Public offerings from cryptocurrency exchanges also pose a challenge for supervisors, who are only beginning to grapple with the problem of monitoring the trade of digital currency.

Japan FSA was the first major power to regulation of the exchanges in 2016, but has since refined the rules so that the industry is largely self regulating.

In the United States, in the state of New York until now, it has issued a handful of so-called BitLicences for companies which are a kind of virtual currency business.

Both Hong Kong market watchdog, the Securities and Futures Commission and the Hong Kong Exchange declined to comment.

But the commission is considering a number of cryptocurrency trading platforms are suitable for the regulations, a process that it hopes at the end of this year, the chief executive, Ashley Alder, told lawmakers on Tuesday.

Hong Kong officials have already questioned the sustainability of crypto companies as last year, the world’s largest creators of cryptocurrency mining rigs not to proceed on the IPO plans in Hong Kong, in part because of the questions of the civil servants increased.

“It is possible a crypto-exchange can incubate a new crypto company in a Hong Kong-listed company, the listed company to its existing activities, and not be treated as a new IPO, but it is a very difficult tightrope to walk,” says a person familiar with the listing committee of the processes, speaking anonymously because he was not authorized to speak with the media about the subject.

The Hong Kong Stock Exchange Listing Committee must be satisfied that a company is sustainable, before it can the list.
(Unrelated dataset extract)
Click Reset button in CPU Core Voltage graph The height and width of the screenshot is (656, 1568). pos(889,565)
The miners bids were hampered by the fear that the falling price of bitcoin to their business models unworkable, the sources said.

Although the backdoor entries are permitted in most countries, some regulators, including those in Hong Kong, the room may be, and may in some circumstances require a full public OFFERING in the first place.
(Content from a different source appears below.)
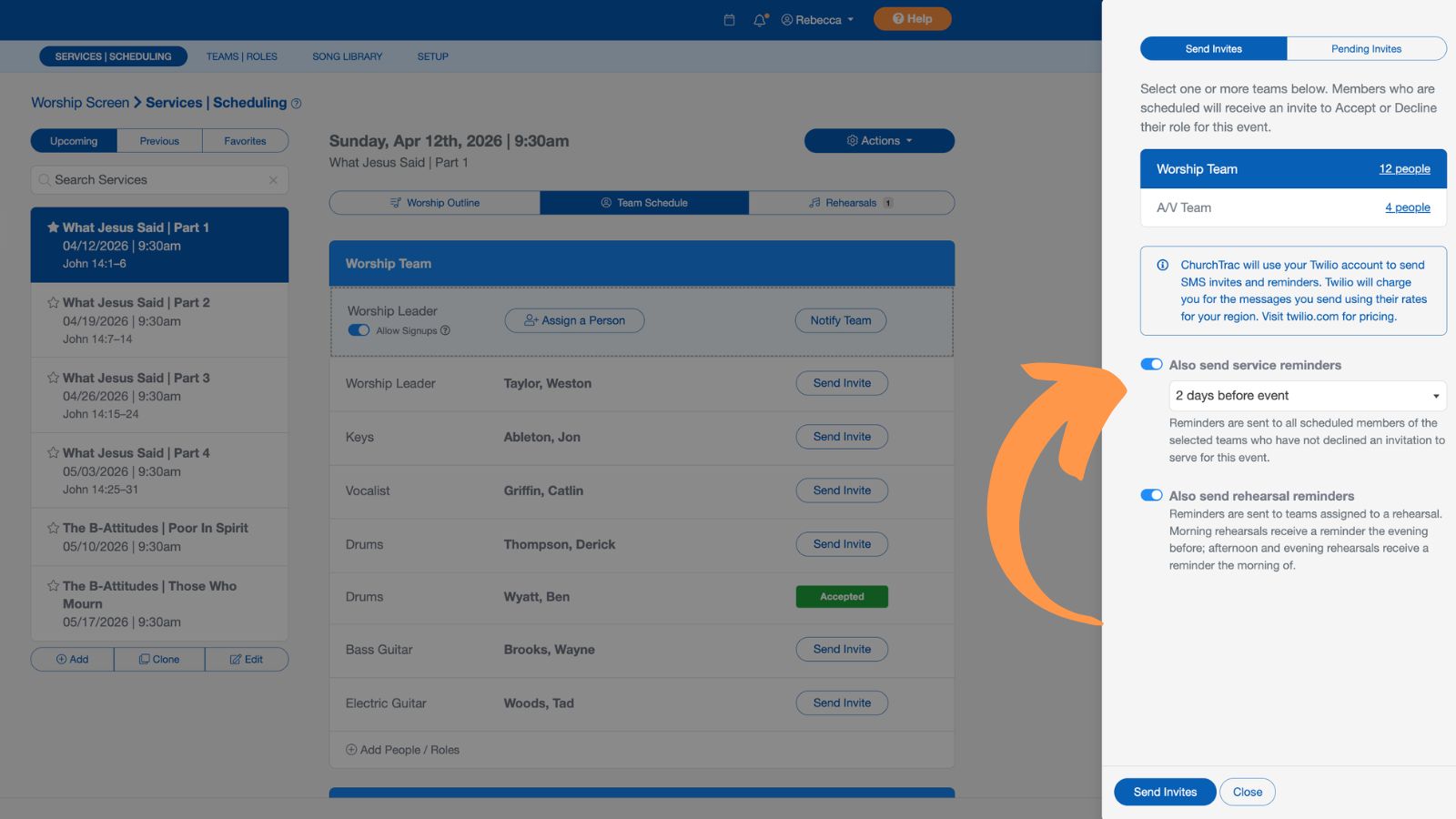Open the calendar icon in the top bar

(x=728, y=18)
“Crypto-companies struggle to demonstrate fitness for placement on the list given the state of the regulation of the sector and an uncertain business models,” said Jason Sung, a hong Kong-based partner at law firm Herbert Smith Freehills.

Statements of the Ripple, Bitcoin, Etherum and Litecoin virtual currencies are to be seen on a PC motherboard in this illustration, image, February 13, 2018. REUTERS/dado Ruvic/Illustration

Fairs such as Bithumb who are looking to the United States could also have similar obstacles.

The SEC has the authority over the AMERICAN companies, the sale of digital effects and companies perform a reverse merger in the United States.

“Depending on what the companies are planning to do them a lot as possible seek the approval of the SEC or the CFTC,” said Richard Levin, president of the financial technology and regulatory practices in the US based law firm Polsinelli.